The amount of water used by humans has tripled since 1950, and irrigated cropland has doubled. About one-fifth of the worlds population lacks sufficient water, a figure that could reach 40 percent by 2025 by some estimates, in part because growing world economies like India, which is closing in on one and a half billion people.
In India the worlds second largest population the demand for potable water is growing at an alarming rate and may outstrip supply in coming years. The urban population has doubled over the past 30 years, and is expected to reach 50 percent of the total population by 2025. The situation is not so different in the rural areas were currently 30 percent of the population lacks access to drinking water.

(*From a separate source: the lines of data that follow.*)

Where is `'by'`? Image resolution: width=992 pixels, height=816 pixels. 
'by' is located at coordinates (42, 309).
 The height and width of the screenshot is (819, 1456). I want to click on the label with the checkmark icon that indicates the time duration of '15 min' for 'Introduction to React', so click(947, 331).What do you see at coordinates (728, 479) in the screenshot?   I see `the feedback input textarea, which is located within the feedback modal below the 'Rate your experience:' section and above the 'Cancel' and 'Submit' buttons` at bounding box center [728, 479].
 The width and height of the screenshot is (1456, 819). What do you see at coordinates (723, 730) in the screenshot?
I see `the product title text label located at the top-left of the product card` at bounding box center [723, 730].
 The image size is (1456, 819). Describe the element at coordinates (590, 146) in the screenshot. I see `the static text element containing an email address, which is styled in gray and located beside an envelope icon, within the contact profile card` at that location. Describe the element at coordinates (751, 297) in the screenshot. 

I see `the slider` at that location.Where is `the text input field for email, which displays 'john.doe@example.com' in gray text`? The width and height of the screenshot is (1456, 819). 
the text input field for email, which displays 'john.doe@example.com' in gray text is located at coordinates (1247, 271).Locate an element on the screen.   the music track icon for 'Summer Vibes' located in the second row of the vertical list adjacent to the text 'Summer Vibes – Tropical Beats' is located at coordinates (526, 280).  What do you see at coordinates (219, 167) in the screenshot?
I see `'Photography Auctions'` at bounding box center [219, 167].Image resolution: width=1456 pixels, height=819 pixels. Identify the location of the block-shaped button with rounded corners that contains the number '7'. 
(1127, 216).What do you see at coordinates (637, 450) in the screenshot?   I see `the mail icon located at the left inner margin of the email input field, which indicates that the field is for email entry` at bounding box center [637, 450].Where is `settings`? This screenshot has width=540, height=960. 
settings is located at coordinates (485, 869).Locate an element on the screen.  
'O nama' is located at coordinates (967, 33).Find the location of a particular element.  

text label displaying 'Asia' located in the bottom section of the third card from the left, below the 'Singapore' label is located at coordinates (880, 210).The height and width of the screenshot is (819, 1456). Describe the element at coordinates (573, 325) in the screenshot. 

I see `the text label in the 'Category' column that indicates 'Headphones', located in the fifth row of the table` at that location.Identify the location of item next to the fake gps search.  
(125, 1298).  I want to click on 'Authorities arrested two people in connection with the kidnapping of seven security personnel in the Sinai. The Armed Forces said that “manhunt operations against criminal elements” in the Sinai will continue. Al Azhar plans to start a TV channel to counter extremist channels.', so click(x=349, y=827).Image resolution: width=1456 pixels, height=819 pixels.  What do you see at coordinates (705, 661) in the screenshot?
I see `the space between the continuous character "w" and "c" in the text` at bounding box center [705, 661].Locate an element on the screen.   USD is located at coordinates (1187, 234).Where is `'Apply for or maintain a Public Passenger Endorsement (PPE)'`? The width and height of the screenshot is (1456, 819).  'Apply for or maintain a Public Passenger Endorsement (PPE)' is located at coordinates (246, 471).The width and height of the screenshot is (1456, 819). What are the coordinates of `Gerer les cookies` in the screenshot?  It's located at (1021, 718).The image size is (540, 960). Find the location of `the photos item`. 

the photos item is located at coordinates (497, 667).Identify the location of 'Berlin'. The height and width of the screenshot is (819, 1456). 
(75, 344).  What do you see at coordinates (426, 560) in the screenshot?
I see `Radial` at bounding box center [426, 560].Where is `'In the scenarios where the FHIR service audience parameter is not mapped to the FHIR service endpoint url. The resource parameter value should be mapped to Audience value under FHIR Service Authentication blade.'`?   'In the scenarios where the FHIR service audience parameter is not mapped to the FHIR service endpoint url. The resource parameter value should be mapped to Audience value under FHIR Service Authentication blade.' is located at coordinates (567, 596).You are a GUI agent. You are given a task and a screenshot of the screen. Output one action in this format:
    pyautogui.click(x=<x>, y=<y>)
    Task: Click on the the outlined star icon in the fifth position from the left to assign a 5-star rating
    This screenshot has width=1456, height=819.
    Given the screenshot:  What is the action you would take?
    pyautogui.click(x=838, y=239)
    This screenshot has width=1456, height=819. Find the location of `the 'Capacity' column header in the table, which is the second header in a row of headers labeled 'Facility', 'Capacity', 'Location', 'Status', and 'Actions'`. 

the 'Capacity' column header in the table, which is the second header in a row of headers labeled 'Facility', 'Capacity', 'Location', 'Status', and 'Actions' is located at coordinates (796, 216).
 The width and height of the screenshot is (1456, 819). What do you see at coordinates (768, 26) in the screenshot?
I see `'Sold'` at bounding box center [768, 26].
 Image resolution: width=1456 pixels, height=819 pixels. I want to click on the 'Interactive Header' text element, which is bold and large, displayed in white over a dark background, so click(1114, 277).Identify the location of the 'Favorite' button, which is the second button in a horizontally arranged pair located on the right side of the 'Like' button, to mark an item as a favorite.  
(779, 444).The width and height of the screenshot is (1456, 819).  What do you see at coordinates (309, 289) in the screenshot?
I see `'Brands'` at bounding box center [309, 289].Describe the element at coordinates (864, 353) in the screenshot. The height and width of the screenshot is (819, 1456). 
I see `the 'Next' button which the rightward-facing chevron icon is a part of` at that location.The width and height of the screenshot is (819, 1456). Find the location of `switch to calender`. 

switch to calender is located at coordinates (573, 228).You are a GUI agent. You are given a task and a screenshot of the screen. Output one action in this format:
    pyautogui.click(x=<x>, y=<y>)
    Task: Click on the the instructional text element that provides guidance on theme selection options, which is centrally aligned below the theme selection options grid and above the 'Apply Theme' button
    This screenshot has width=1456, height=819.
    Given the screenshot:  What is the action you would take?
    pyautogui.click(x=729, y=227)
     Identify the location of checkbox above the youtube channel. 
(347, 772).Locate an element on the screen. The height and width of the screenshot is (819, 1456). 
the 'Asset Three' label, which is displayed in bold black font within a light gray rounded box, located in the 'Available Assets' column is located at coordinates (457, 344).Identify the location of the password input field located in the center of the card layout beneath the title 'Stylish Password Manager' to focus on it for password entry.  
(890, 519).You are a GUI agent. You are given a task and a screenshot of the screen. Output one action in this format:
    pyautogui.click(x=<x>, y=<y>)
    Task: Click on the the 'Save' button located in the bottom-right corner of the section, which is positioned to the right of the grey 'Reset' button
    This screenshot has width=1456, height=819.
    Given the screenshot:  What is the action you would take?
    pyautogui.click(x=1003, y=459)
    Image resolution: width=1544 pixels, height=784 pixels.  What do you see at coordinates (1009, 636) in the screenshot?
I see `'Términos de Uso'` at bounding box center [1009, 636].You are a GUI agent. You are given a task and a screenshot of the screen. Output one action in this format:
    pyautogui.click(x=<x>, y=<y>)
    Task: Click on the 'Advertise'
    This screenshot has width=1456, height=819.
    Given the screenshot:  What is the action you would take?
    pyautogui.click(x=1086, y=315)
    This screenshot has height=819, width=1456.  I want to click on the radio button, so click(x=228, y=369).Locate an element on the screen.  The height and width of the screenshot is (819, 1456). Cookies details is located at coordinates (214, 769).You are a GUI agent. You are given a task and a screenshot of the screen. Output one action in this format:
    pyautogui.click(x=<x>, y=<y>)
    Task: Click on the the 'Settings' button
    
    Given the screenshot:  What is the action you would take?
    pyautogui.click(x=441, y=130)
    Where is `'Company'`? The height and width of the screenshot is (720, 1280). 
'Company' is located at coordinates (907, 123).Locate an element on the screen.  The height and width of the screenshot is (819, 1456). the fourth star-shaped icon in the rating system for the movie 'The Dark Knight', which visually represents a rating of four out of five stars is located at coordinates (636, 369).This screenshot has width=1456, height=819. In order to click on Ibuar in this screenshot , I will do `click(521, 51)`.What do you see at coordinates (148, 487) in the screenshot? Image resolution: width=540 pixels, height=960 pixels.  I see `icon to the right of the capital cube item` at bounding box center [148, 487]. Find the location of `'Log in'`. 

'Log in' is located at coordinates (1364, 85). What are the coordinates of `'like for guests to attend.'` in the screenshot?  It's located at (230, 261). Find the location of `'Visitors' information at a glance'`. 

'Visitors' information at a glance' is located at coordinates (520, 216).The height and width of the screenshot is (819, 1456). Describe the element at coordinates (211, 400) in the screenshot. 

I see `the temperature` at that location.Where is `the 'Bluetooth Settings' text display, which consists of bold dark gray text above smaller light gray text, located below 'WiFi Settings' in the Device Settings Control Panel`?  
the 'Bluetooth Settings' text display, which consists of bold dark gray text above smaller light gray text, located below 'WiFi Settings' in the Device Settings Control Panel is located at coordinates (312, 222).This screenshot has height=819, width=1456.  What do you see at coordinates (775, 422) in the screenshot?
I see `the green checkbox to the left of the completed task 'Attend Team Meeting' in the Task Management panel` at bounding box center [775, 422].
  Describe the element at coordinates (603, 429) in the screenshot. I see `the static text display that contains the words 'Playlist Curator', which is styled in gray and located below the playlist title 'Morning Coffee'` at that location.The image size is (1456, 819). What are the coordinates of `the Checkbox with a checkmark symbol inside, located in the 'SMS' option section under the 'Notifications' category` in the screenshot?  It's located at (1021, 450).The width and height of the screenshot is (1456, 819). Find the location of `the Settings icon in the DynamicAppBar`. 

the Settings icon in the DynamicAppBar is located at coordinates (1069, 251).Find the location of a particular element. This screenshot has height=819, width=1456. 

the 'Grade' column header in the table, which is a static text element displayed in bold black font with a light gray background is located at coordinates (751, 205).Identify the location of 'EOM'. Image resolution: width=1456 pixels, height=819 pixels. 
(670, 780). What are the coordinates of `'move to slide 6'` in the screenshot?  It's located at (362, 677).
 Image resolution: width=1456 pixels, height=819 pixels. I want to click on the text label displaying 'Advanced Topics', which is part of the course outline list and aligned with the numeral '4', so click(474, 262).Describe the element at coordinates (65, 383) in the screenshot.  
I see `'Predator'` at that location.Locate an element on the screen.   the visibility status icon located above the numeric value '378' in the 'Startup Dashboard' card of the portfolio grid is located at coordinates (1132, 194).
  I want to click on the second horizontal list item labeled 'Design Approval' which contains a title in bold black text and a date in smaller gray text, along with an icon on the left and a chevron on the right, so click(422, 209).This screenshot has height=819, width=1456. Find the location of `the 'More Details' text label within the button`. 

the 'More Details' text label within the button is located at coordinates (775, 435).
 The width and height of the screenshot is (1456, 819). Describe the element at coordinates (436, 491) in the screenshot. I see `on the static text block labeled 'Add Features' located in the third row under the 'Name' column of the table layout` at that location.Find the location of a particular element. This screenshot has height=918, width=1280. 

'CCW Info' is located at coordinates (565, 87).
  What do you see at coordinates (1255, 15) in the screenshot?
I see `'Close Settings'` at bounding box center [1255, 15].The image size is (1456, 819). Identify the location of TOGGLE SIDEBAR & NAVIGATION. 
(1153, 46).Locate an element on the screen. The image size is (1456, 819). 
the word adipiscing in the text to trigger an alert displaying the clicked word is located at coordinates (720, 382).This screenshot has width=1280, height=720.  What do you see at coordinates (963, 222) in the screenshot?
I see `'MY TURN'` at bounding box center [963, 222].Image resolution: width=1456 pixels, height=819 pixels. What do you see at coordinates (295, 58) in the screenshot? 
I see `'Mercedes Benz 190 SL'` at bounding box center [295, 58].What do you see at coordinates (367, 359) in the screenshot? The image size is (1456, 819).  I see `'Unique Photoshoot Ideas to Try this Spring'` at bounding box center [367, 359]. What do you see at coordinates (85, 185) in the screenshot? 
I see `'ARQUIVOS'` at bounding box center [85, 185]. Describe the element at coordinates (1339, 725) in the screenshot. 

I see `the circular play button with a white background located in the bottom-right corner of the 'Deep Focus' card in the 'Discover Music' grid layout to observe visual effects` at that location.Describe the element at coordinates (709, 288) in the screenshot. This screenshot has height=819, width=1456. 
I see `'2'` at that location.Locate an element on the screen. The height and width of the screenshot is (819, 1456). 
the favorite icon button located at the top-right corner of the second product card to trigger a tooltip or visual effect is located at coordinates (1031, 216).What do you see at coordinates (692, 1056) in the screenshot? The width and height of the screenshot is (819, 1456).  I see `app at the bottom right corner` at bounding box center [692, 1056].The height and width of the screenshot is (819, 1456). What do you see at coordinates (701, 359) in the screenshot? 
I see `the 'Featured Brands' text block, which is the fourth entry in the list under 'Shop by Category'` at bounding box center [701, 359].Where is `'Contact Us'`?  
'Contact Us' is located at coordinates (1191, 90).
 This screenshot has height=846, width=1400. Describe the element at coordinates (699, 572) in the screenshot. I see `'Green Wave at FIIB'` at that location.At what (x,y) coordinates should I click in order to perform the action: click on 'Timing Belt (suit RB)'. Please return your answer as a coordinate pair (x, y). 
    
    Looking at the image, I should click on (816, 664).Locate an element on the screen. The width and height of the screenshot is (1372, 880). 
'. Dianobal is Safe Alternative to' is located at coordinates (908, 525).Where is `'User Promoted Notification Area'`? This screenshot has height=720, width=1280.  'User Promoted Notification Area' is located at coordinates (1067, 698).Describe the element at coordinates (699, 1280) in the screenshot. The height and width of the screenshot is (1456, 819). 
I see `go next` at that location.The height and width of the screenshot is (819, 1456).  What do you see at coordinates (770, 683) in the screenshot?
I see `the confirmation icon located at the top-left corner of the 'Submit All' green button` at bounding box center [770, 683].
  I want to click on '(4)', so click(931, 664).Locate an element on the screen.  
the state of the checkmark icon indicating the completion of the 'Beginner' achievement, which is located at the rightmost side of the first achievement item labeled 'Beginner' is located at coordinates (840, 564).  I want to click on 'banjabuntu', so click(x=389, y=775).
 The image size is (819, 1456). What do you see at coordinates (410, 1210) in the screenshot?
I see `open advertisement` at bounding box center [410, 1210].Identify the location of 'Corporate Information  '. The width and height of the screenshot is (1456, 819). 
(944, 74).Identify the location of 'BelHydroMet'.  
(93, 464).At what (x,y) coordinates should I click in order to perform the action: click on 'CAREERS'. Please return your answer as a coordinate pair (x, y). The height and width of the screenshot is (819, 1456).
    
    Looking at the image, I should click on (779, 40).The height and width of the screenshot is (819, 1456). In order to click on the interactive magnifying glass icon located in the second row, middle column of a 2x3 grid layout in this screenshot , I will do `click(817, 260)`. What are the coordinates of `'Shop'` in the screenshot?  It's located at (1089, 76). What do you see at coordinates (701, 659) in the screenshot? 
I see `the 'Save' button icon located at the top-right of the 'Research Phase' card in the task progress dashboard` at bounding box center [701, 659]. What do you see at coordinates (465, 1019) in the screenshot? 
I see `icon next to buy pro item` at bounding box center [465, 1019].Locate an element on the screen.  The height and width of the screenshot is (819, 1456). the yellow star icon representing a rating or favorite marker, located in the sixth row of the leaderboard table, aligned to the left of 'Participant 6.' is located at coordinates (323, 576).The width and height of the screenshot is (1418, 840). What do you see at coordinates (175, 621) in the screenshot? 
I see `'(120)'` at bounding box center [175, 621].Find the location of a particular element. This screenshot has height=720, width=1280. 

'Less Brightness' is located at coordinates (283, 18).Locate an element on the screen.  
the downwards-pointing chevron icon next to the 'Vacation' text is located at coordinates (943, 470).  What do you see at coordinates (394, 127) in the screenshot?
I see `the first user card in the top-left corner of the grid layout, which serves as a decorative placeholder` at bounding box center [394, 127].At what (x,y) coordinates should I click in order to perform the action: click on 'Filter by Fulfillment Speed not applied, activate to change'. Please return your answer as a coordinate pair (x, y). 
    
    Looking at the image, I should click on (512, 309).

The problem in India isn't just a matter of drought or global warming, its also a man-made problem, with poor management and lacking regulation India's water sources are being contaminated and dying as its population continues to grow. Many of India's cites have made the list of most polluted in the world, Vapi a city located in the Valsad district of Gujarat has seen levels of mercury in the cites ground water that are 96 times higher the World Health Organizations safety levels. Kanpur India's ninth most populated city and is known for its leather products and cotton wears. Unfortunately its also know for the high levels of arsenic, cadmium, nickel and chromium, this toxic effluent is being discharged into the Ganges and being used to irrigated farmland. Illegal Chromium waste sites are the most worrisome, the sludge from these sites leaks into subsoil and groundwater, the primary source of drinking water for surrounding communities. Industrial pollution has become a bitter reality and proof of the Indian Governments failure to enforce penalties and regulate polluters and protect its people.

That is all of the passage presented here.